Screenshot of screen reader UX spec
Example screenreader spec of the playlist view.

B. Improving touch targets and interaction clarity
Tap areas were reviewed across compact list, playback, and menu interfaces to improve reachability and reduce accidental taps. This work often involved subtle layout adjustments rather than visible redesign, helping frequently used actions feel more reliable without adding visual weight.

Screenshot of Touch Target Guide
Minimum target size and spacing guidance used to improve tap accuracy across dense track list controls.

C. Hierarchy, labels and announcements
Small changes to hierarchy and labelling improved how information was announced by screen readers, helping ownership context surface before secondary content filters.

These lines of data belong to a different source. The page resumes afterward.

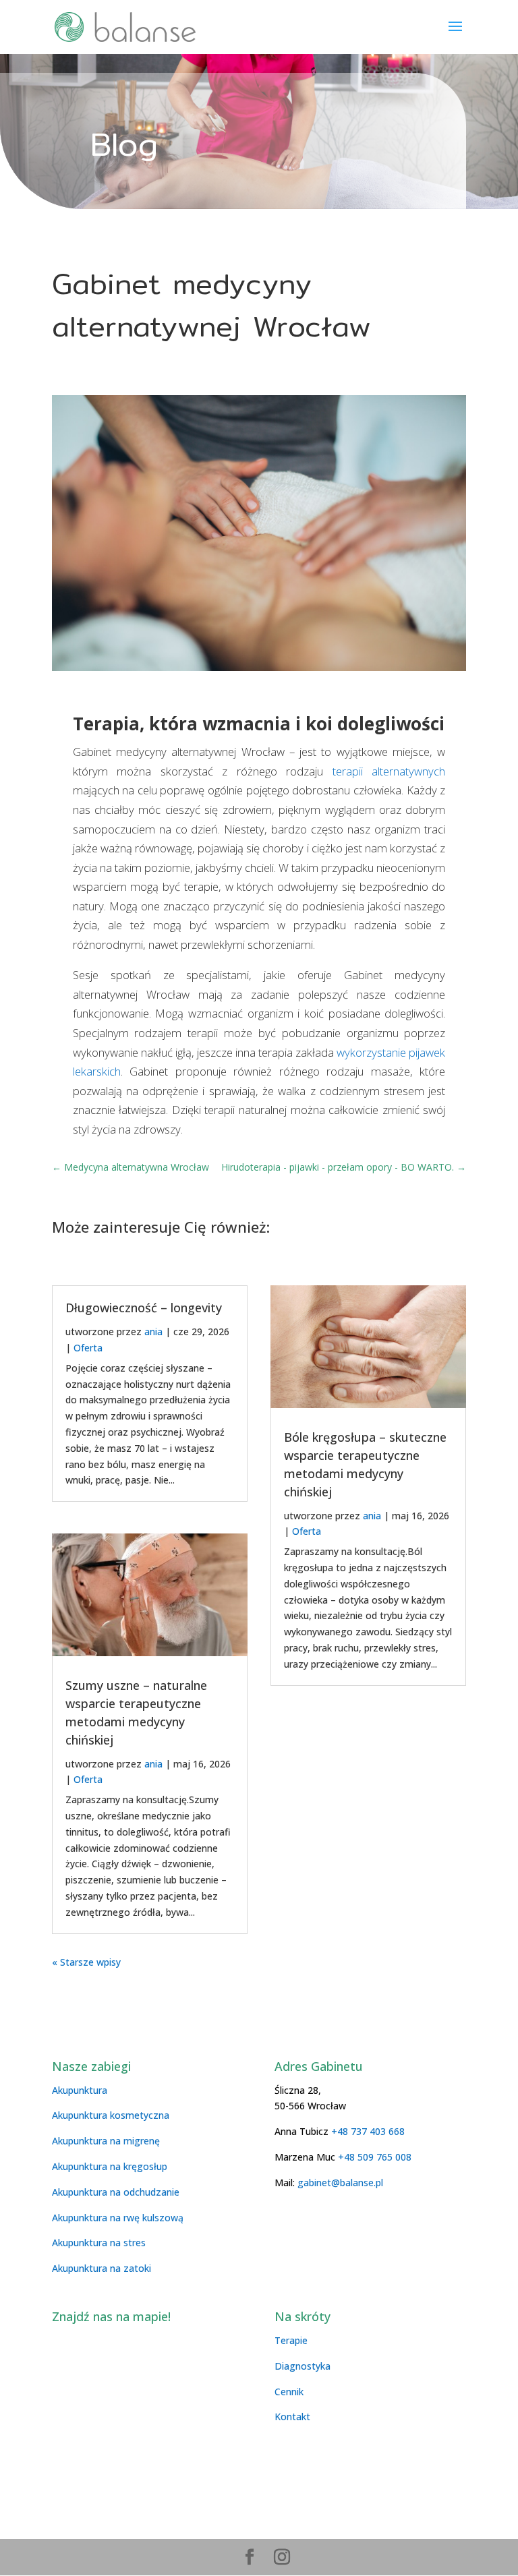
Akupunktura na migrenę (106, 2140)
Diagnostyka (302, 2366)
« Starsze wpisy (86, 1962)
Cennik (289, 2391)
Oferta (88, 1347)
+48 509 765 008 (374, 2156)
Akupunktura (79, 2090)
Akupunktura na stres (99, 2242)
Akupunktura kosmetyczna (110, 2115)
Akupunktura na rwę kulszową (117, 2217)
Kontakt (292, 2416)
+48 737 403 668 (368, 2131)
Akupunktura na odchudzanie (115, 2192)
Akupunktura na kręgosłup (109, 2166)
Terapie (291, 2340)
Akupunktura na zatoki (101, 2268)
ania (153, 1331)
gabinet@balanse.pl (339, 2182)
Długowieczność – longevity (143, 1307)
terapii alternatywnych (389, 771)
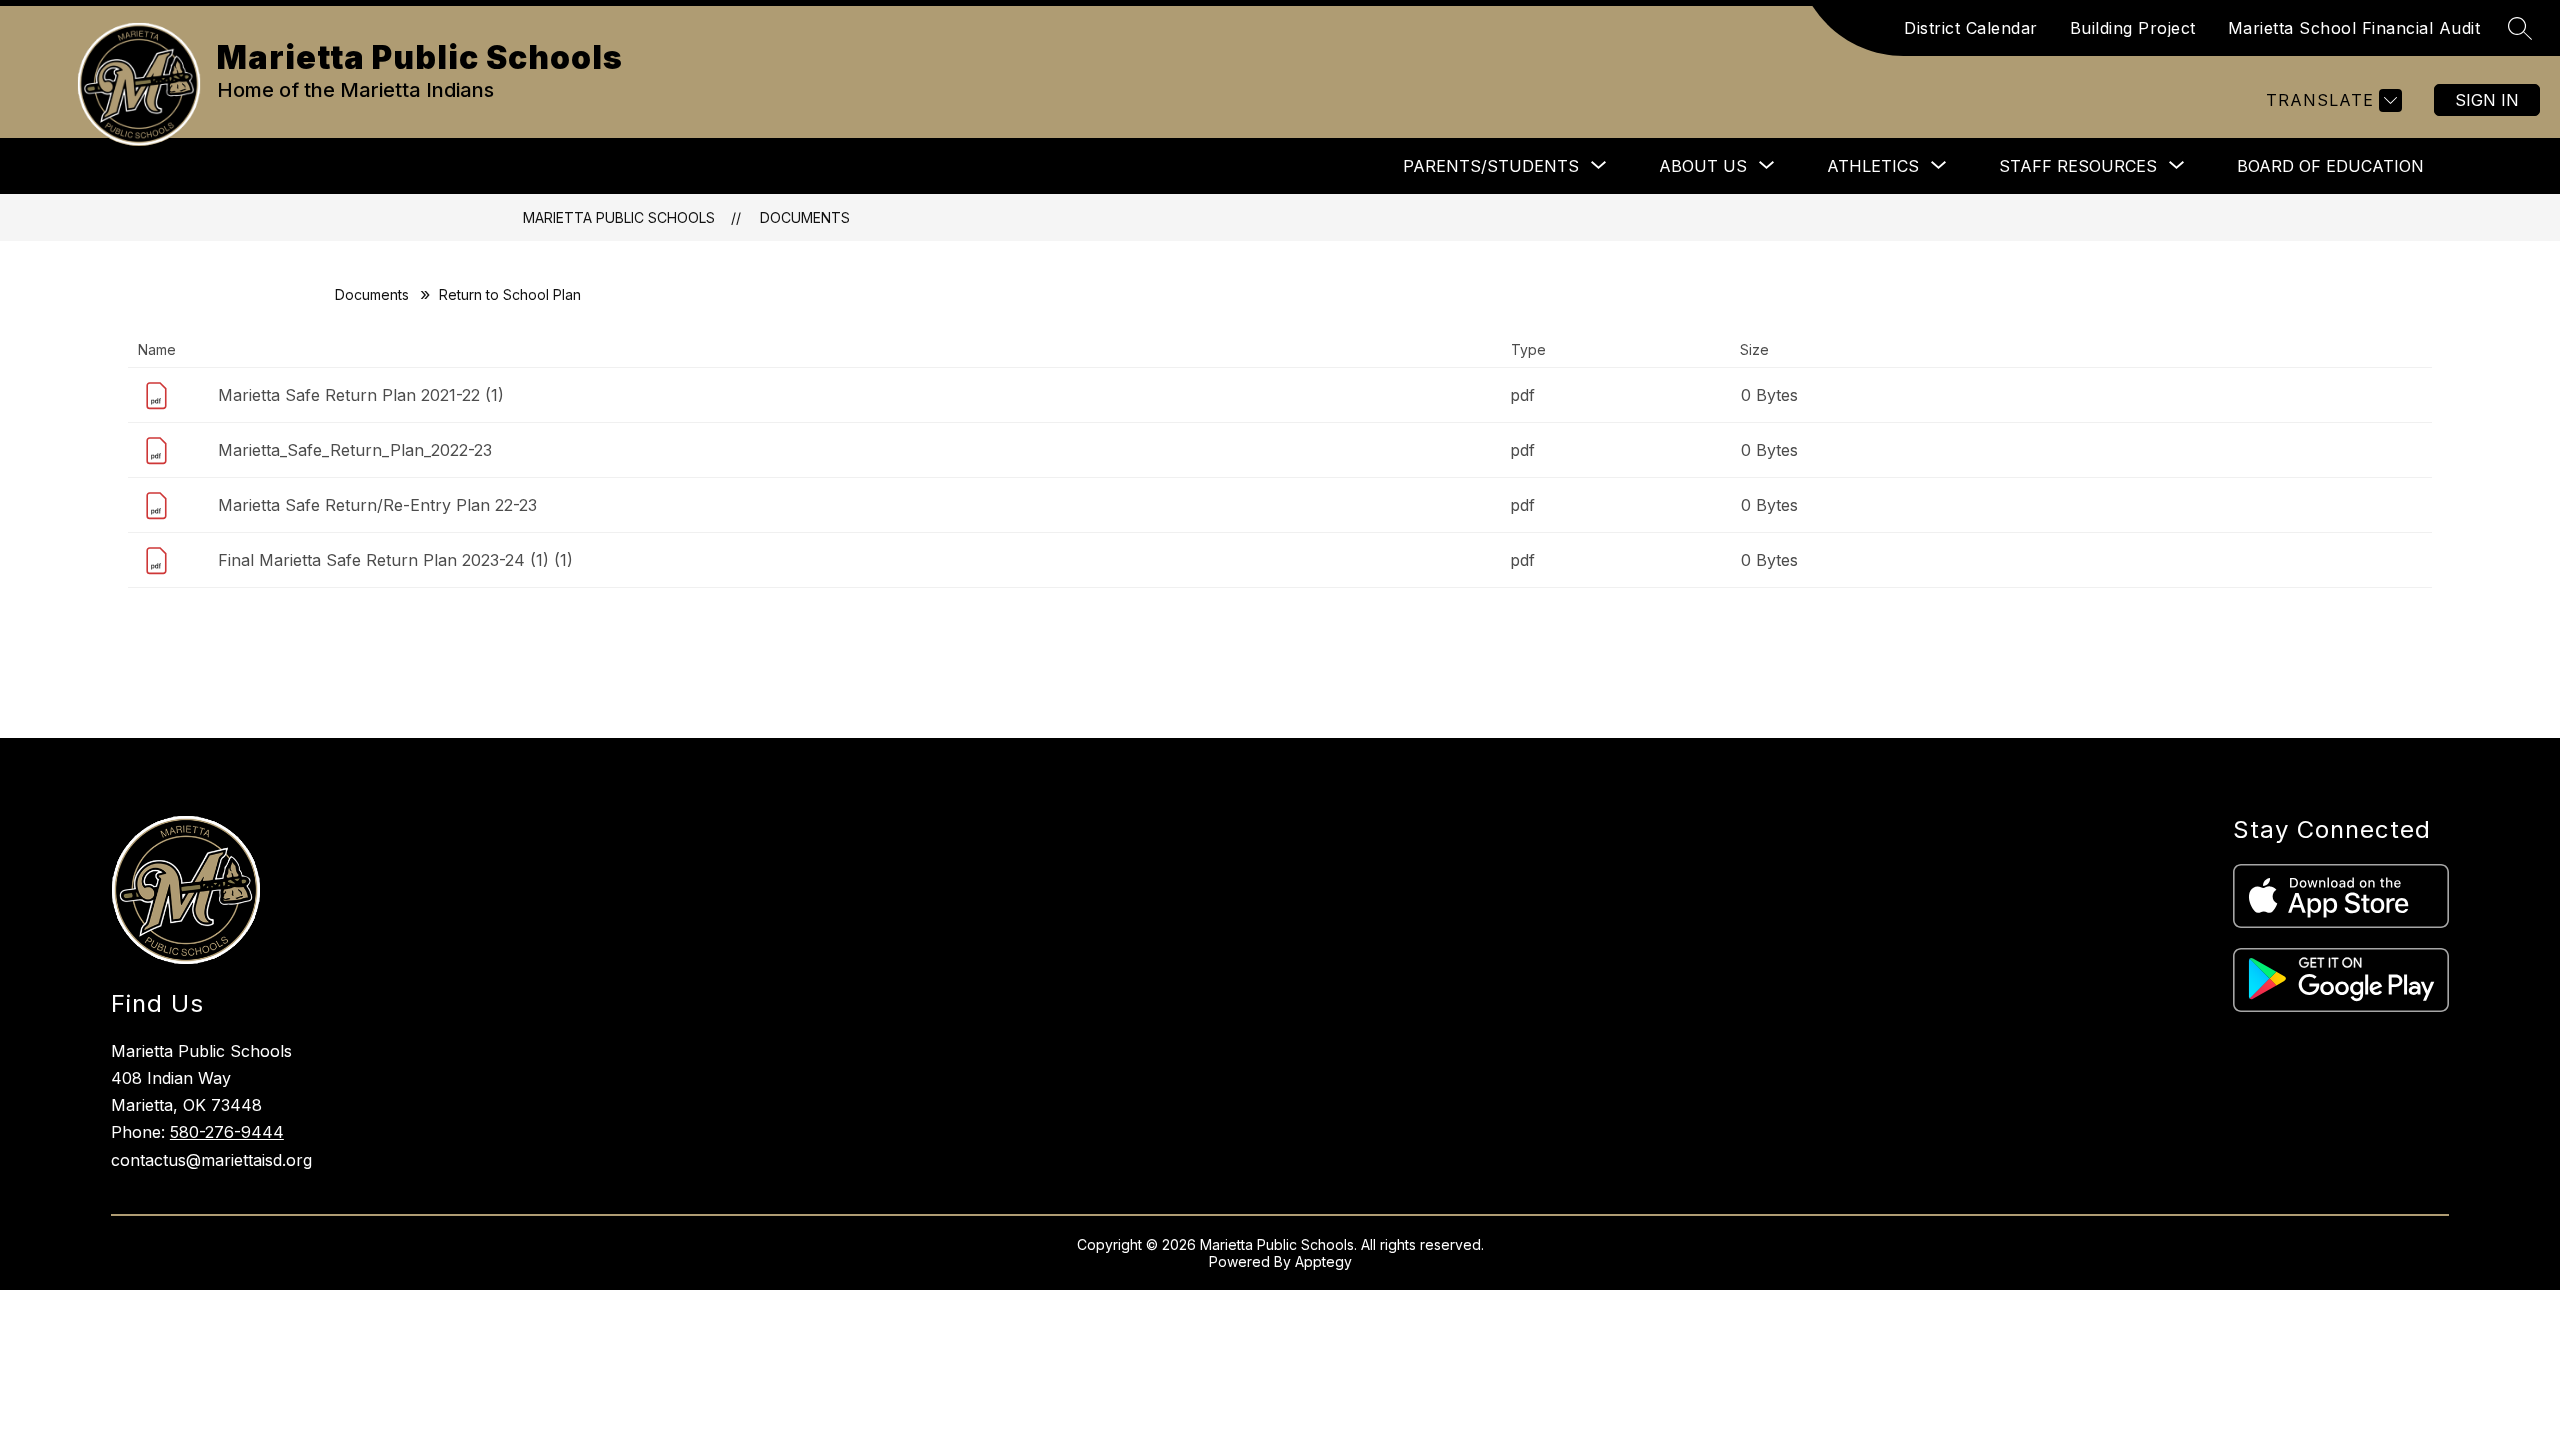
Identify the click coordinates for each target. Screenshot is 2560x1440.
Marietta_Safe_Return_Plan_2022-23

Separating primary and secondary navigation also made Collection and Wishlist states easier to understand both visually and through assistive technology.

Primary mode announced first
Ownership context is established before content filters are introduced.

Screenshot of Collection Menu - Hierarchy
Two levels of navigation clarify ownership first, then content type.

Secondary filters grouped below
Albums, playlists, and downloads follow as a second level of navigation.

What's Next

This work continues as the mobile apps evolve. New features are treated as opportunities to strengthen shared patterns, expand accessibility coverage, and gradually replace legacy behaviours with clearer, more resilient foundations.